My dad was not exactly a Scout Master.

“You did what?” I asked my daughter, not wanting to sound like my dad.

“This guy knocked on the door and he was selling meat. He wanted me to buy the $976 package, but I told him I couldn’t afford to spend that much on meat, so I bought the smaller package.”

I should pause here to say my daughter is a college graduate. I know that because her tuition is the reason I’m still working. The flip side is that she majored in dance at the University of Oregon.

“Go Ducks.”

When she was in school, I’d send her the Classified section of my paper with a note asking if she could find any “dancers wanted” ads, suggesting that she might want a backup plan. “They say there will be a big demand for healthcare professionals,” I advised.

“She’s pursuing her dream,” my wife would say. “Leave her alone.”

My wife — rest her beautiful soul — was the heart of the family. I was the wallet and entertainer. I knew my role and my boundaries.

“So were you planning on buying $400 worth of meat from the trunk of a car when you woke up this morning?” I asked. I could tell that she was looking for affirmation and not a lecture. “I mean...you don’t really eat that much meat, do you?”

“I know, right?” she said. “I just didn’t want to be rude. What should I have said?”

I’ve always been fairly quick on my feet when it comes to door-to-door meat salesmen.

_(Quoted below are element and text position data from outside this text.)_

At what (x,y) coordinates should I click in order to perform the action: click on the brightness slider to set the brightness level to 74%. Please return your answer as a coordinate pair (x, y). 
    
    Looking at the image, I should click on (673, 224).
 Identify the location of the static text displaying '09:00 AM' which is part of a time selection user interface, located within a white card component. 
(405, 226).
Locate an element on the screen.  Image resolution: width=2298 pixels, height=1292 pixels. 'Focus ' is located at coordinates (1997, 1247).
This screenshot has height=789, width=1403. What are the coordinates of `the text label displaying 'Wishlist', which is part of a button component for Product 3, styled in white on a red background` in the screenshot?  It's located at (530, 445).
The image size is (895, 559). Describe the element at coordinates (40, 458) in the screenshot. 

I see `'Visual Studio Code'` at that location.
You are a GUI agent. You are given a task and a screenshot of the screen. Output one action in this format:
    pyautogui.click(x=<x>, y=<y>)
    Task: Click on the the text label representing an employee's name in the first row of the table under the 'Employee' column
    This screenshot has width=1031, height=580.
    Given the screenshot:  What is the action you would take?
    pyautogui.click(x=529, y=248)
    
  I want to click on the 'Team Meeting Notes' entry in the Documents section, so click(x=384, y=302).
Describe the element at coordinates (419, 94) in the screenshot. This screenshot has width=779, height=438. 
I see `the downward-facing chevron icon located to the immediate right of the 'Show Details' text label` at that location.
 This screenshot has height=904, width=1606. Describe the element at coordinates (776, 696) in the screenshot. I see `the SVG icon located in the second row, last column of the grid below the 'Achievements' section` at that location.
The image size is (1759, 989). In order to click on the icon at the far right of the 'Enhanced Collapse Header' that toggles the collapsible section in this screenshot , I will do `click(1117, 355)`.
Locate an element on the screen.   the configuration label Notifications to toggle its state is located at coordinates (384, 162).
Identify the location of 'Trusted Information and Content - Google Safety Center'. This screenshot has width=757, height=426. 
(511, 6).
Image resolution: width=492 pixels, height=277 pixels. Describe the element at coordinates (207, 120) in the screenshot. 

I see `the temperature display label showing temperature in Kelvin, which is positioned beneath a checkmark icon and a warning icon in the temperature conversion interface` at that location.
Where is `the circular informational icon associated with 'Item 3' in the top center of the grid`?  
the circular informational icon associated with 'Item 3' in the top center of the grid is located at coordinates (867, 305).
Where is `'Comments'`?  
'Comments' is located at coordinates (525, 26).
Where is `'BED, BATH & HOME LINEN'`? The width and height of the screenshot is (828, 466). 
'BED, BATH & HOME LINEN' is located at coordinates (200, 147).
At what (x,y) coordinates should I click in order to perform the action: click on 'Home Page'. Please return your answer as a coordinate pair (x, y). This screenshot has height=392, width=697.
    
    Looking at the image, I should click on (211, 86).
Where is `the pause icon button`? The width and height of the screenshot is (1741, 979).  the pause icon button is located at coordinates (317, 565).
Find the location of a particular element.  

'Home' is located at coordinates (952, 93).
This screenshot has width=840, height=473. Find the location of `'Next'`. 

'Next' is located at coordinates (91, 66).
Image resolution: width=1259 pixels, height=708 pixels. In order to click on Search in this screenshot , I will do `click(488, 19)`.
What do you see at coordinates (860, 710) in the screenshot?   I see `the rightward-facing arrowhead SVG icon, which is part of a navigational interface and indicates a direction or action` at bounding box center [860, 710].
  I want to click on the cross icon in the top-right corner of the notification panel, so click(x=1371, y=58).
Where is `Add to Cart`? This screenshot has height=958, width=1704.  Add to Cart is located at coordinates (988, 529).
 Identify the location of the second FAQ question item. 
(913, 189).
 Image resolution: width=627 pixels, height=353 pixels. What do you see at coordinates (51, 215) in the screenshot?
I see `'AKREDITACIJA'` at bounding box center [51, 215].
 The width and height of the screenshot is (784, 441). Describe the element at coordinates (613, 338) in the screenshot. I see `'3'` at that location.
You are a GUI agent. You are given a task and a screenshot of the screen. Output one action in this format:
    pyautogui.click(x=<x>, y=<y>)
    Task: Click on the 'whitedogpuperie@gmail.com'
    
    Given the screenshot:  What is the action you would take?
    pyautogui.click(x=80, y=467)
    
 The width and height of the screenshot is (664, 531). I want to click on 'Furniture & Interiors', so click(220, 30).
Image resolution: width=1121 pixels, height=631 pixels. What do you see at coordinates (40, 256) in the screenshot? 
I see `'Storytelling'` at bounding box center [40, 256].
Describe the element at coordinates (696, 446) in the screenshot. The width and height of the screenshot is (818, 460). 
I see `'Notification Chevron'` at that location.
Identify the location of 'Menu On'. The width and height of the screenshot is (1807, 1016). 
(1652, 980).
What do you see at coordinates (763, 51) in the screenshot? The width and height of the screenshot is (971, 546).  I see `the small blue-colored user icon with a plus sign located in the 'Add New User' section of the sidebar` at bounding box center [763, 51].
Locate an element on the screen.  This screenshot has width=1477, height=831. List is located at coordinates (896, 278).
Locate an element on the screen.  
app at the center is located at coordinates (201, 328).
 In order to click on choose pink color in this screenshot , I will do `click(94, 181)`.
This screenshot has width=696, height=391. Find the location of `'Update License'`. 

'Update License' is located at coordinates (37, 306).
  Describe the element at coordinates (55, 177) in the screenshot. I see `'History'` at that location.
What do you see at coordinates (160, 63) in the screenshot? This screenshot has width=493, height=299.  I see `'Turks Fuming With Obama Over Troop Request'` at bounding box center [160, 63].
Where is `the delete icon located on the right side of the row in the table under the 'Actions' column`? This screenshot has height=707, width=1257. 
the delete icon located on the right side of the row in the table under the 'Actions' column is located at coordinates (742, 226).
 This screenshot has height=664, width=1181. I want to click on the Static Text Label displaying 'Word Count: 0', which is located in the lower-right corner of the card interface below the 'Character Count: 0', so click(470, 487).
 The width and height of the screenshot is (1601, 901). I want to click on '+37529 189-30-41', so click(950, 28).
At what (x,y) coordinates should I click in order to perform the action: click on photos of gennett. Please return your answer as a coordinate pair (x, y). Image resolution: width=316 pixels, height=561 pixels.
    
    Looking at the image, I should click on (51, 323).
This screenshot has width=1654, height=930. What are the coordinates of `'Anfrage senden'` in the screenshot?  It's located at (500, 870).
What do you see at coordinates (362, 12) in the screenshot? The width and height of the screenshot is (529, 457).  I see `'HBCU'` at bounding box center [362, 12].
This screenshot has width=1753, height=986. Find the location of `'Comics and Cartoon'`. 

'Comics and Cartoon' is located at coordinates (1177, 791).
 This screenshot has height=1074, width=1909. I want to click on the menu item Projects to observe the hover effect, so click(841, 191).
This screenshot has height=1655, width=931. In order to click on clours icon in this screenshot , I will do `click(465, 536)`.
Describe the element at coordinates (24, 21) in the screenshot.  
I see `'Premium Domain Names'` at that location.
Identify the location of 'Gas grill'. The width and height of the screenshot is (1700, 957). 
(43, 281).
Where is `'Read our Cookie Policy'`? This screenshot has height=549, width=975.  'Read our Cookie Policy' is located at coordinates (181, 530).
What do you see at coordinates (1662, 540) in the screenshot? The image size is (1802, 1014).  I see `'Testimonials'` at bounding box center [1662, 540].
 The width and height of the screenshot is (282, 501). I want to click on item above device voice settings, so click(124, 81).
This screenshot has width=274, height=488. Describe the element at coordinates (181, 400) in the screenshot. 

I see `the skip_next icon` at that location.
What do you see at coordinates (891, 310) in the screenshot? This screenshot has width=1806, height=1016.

“I’m a vegan and I just got out of prison for beating a meat salesman with the lid of my Weber barbecue.”

“Seriously, dad! I’m not good at shutting people down. The guy was sweating and I could tell he really needed the money.”

Then I tried to explain the Law of The Jungle.

“Every morning the lion and the antelope wake up and the race is on to eat or be eaten,” I said. “Do you want to be the lion or the antelope?”

I got that from an episode of Animal Kingdom one night and have used it at least 23 times in sales meetings.

In fact...while I’m at it...I should track down the meat salesman. If he can sell ribs from his trunk, I wonder how many ads he could sell for The World?

“Shut up, dad. I’m serious. I feel bad and now my whole freezer is full of meat.”

“How did you pay?” I asked, cringing as I waited for the answer I knew was coming.

“With my debit card,” she said.

This is a good time to pause. We all know what my next question should be, but some of us would be hesitant to ask because...well...we love our children and want to always assume the best.

I took the bait.

“Did you give him your PIN number?”

“Dad! I’m not stupid! Of course I didn’t give him the PIN number!”

Just her driver’s license.

By way of review, I reminded my daughter that it’s never a good idea to buy meat from a stranger because...well...you don’t know where he came from and...more important...where the meat came from.

It’s basically a scam. They shrink wrap packages of “mystery meat” and stick it into boxes to make it look like it’s actually been inspected by someone who knows the difference between a cow and a horse. They can sell $400 worth of it because it’s only worth $25 and when you finally eat some of it and spend the next day on the toilet, the salesman is 300 miles away and has changed his name to Fred.

They get away with it because the country is full of dancers who buy rotten meat from strangers because they’re too nice to say, “I’m a vegan and ex-felon, so take your meat and get off my porch before I smack you with my Weber lid.”